In his 1979 book The City Observed, author Paul Goldberger described East Midtown Plaza as being "assertive, yet welcoming" and noted that "these brick towers feel like houses, not like institutions, for all their size". The AIA Guide to New York City commended the design of the housing complex as "urbane street architecture", calling it "an ode to brick, cut, carved, notched, and molded" and "powerful, with great style, rather than stylish". Robert A. M. Stern and the co-authors of his 1995 book New York 1960 noted that "the buildings of East Midtown Plaza had considerable sculptural presence, yet their overall massing never got out of hand and was never disrespectful to the street wall."

=== Awards and honors ===
East Midtown Plaza received a certificate of merit from the Municipal Art Society in 1972. The following year, the project was one of six projects recognized by the City Club of New York with the Albert S. Bard Award.

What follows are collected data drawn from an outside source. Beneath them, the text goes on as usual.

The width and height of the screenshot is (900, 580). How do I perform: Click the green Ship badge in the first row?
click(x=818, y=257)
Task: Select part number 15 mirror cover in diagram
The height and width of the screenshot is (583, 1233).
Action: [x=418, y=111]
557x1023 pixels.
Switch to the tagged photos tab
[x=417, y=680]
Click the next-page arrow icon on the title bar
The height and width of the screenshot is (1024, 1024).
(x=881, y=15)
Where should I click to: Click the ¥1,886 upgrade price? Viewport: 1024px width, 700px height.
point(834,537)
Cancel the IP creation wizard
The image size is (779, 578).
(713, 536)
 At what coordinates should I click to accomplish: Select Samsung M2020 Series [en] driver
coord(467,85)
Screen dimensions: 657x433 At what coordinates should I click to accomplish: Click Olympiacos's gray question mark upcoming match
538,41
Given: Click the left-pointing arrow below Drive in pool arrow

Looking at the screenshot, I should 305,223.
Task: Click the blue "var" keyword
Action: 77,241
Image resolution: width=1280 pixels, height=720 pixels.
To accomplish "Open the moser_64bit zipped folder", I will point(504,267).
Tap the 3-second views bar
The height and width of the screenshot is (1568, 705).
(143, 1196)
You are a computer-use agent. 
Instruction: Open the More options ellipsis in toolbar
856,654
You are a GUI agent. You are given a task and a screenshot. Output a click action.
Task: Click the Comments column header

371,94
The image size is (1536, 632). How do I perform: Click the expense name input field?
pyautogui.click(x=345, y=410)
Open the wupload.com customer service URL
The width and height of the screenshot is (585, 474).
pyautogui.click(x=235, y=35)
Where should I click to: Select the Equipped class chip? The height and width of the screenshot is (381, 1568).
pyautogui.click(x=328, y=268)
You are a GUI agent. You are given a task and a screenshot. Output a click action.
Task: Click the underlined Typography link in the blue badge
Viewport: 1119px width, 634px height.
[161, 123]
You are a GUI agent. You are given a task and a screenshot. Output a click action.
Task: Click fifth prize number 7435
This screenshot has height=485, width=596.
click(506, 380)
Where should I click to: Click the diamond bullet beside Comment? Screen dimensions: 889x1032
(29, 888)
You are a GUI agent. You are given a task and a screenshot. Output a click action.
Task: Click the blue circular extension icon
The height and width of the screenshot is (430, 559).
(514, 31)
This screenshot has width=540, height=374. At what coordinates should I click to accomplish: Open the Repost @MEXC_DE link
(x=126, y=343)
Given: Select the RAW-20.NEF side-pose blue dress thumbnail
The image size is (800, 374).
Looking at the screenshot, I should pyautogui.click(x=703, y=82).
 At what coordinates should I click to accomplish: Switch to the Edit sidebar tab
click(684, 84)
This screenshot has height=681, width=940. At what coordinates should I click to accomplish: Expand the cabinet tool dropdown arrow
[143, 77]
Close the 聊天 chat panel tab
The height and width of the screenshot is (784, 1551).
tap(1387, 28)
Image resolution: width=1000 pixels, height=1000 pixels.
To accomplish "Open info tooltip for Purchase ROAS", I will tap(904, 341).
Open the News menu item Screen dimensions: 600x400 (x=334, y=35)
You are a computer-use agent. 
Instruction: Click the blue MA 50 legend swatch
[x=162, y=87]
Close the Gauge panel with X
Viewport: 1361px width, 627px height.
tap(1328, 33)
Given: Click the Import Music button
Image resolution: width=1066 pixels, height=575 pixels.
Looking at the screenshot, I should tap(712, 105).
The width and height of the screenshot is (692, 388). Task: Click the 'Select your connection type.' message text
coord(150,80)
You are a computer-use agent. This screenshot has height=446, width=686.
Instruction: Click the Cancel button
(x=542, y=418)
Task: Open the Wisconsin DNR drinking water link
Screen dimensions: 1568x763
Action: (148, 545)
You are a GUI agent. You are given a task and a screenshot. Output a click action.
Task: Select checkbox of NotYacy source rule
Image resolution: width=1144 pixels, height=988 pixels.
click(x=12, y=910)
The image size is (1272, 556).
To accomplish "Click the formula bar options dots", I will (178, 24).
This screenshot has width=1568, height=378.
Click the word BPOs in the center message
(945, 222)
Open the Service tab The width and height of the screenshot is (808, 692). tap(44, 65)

It also received an honorable mention from the New York Association of Architects in 1973.

=== Design influence ===
Some of the design elements from East Midtown Plaza were incorporated into Phipps Plaza West, a housing complex completed in 1976 and located only one block away on the east side of Second Avenue between East 26th and 29th streets. The development of Phipps Plaza West was led by Lynda Simmons. Before joining Phipps Houses (the project's sponsor), Simmons had worked as an architect at Davis, Brody & Associates and was the project director for East Midtown Plaza. Simmons was able to incorporate many of her design philosophies at Phipps Plaza West and worked with the project's architects to incorporate her ideas into the design.